For me, the most spectacular support to this whole experience however was the sun and the moon: darkness. As the exhibition opened at 5pm, the hum of twilight was on the horizon. The shadows in each room began to grow and gradually drown the building in a swathe of darkness, a darkness that we were all swallowed by. Each piece began to stand out even more, distinct against its void-like backdrop. The cacophony had begun.

 

I was to be working on the bar that evening, allowing me to engage with many guests, which was fantastic for me. The beautiful thing about all of this interaction was that it was produced and cultivated entirely within darkness. I made many acquaintances that night that I have no idea what their faces look like, instead know how they speak. The experience changed the way people interacted.

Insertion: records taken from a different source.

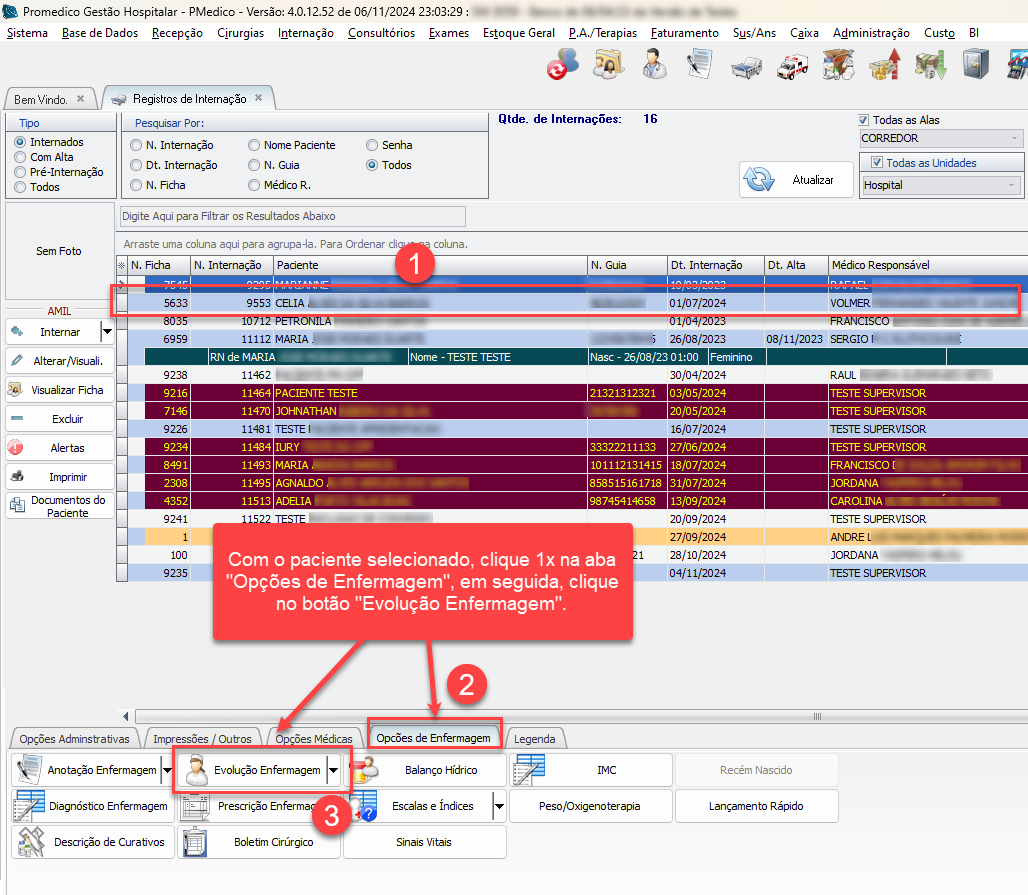This screenshot has height=895, width=1028.
Task: Click the horizontal scrollbar below the grid
Action: 580,716
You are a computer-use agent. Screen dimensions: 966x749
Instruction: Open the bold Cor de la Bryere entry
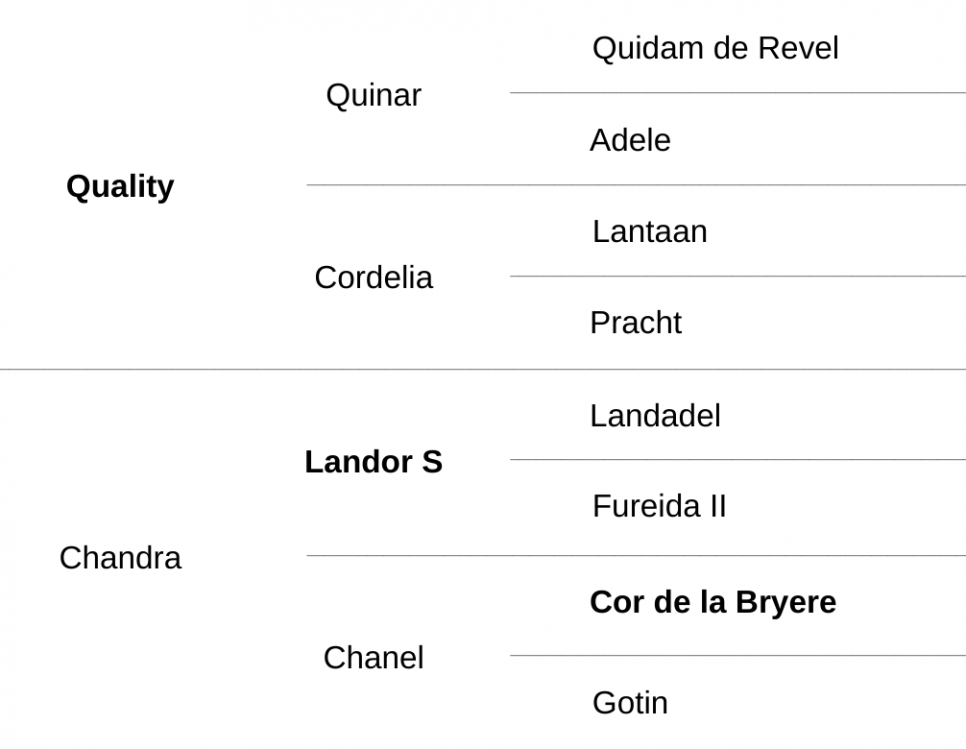pyautogui.click(x=713, y=602)
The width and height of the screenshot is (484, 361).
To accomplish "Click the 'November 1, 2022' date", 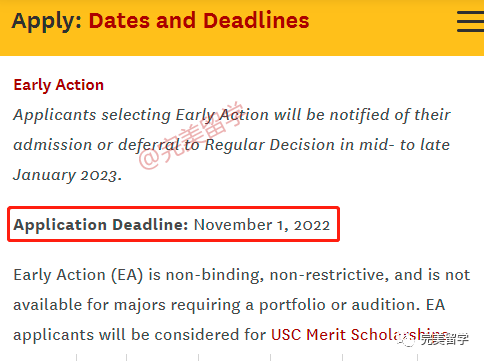I will pos(262,225).
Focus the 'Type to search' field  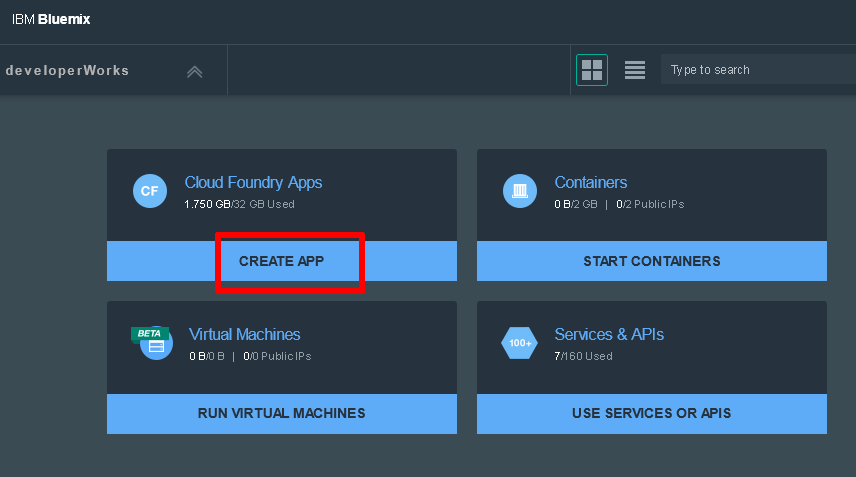point(755,70)
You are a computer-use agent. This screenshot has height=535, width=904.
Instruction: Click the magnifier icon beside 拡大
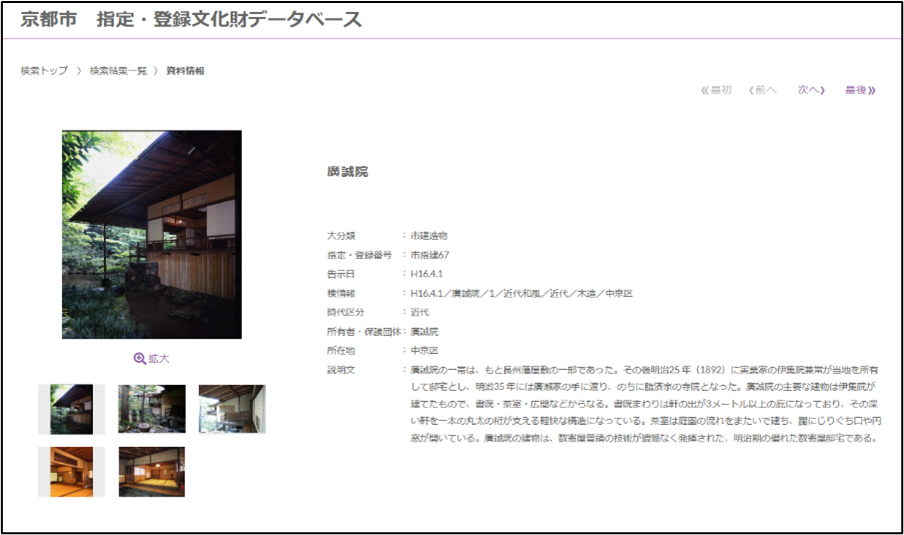pos(139,359)
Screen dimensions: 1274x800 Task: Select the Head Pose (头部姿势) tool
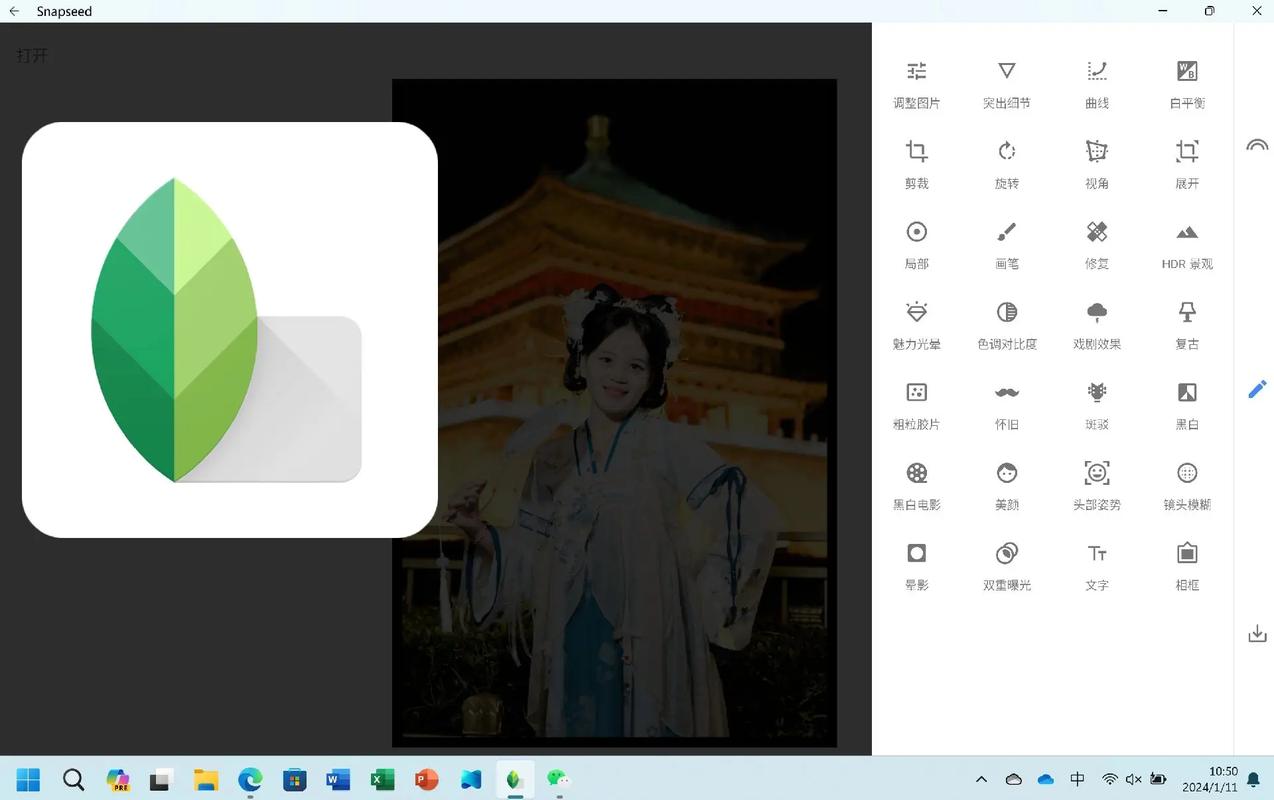pyautogui.click(x=1096, y=485)
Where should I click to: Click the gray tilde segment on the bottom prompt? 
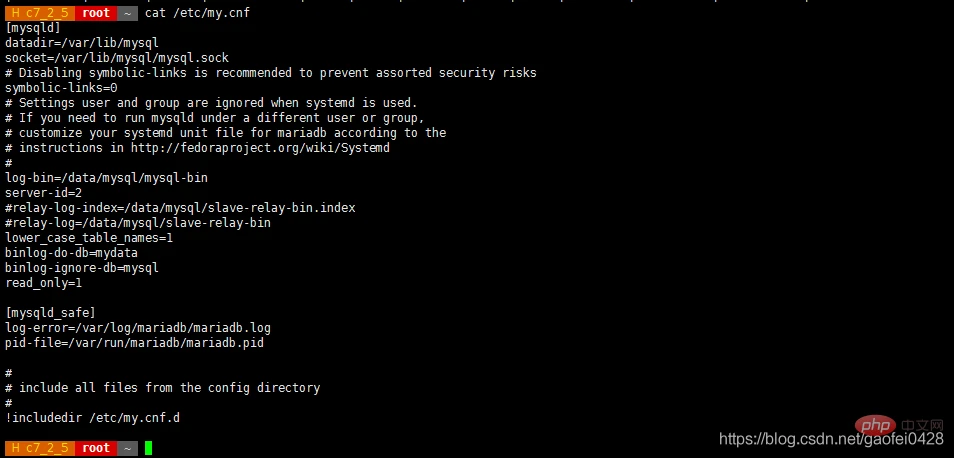[x=128, y=448]
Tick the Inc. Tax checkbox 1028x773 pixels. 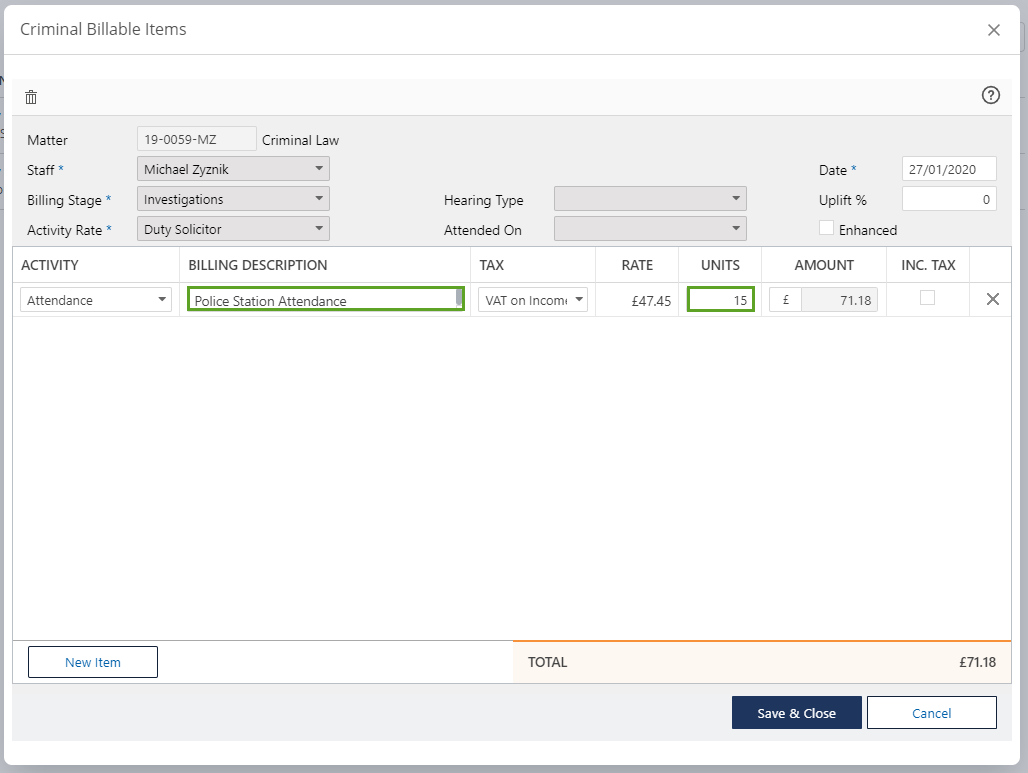(x=927, y=298)
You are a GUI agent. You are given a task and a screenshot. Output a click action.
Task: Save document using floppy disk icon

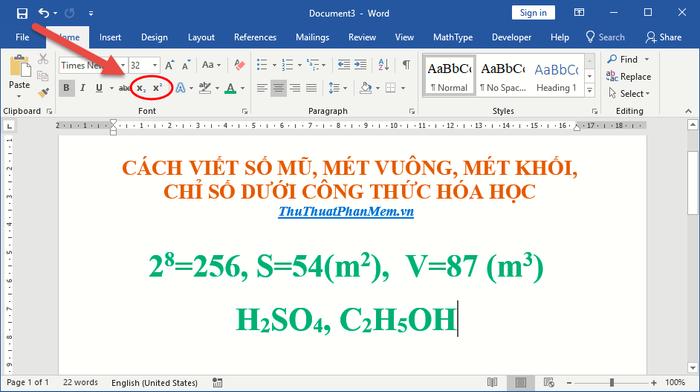pyautogui.click(x=22, y=13)
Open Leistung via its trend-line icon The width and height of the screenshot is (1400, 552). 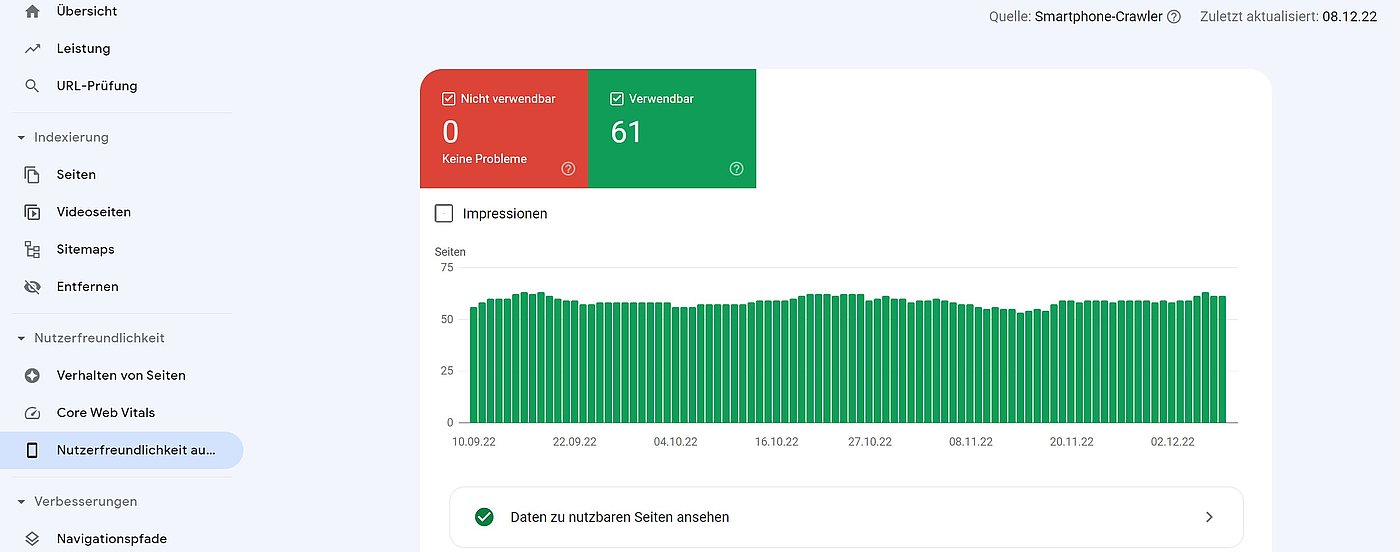pos(32,49)
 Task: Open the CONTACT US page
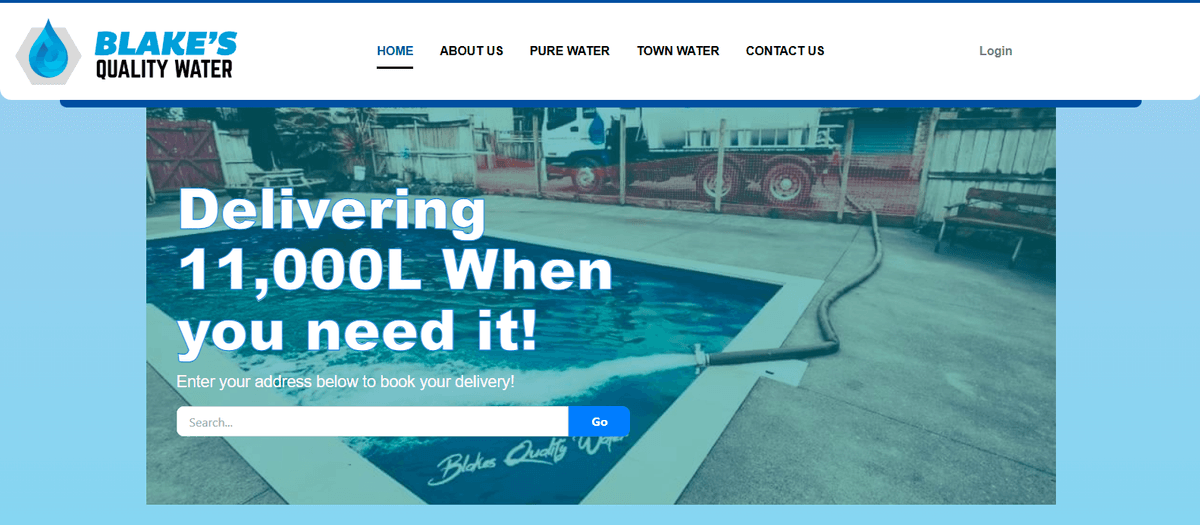(785, 51)
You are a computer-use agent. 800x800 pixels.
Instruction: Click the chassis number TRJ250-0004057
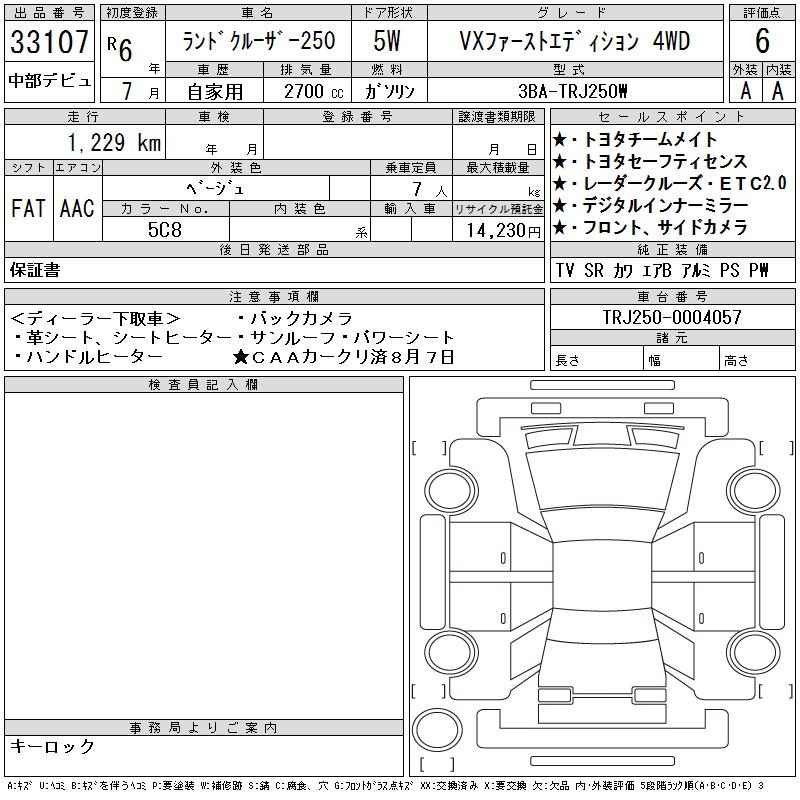tap(672, 317)
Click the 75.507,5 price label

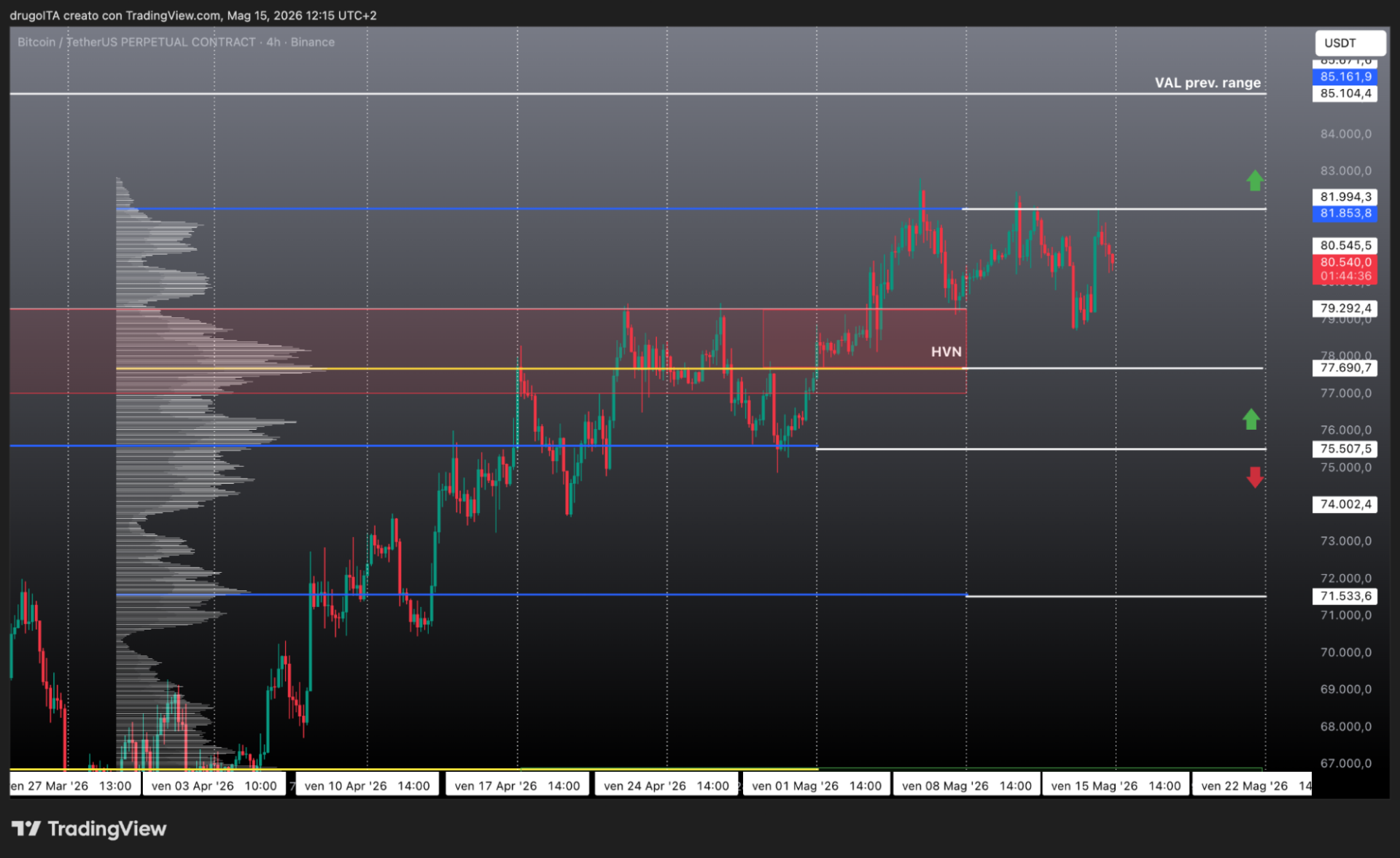(x=1345, y=449)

It totally contrasted with the high-line white walled openings we’re all used to, instead it plunged the same experience into dereliction and darkness.

 

The final piece of the night was Jesse’s ‘head’. Having not worked in the room for a couple of days, I was astounded by the magnitude of the forms and faces on the walls, supported by this central figure. The head had been fitted with torches that shone from each orifice, representing a medusa of the light or a vibrant and luminous dandelion clock. Jesse entered the head and began the process of pushing it into the walls, each knock removing parts of the head bit by bit. Watching this form fall to pieces upon the floor, coating the room in the debris of form was quite shocking. This was then emphasized by the emerging Jesse tearing at the parts of the cardboard form like a rabid dog, every milli-molecule of repressed stress released smashing up this face. The room was left in a papier-collé state of flux; there was no direction anymore. Jesse emerged a sweating and relieved man and threw his arms around all of us in the audience. He had succeeded.

 

Walking around the room after the piece, the miscellaneous cardboard, mud, blood, sweat and jelly (?) stood as a reminder of this repressed emotion, this internal feeling that had been released (See Plate 3). The degradation had happened, it was now time for the space to take up its throne as the figurehead of the arts in Helston. The building was swallowed in silence again, as each artist and assistant looked through the spaces individually, absorbed by the void, the space that we had all created.  ‘The Dark Rooms’ was the catalyst, the bulldozer that instigated this space. May it remain and serve artists for years to come.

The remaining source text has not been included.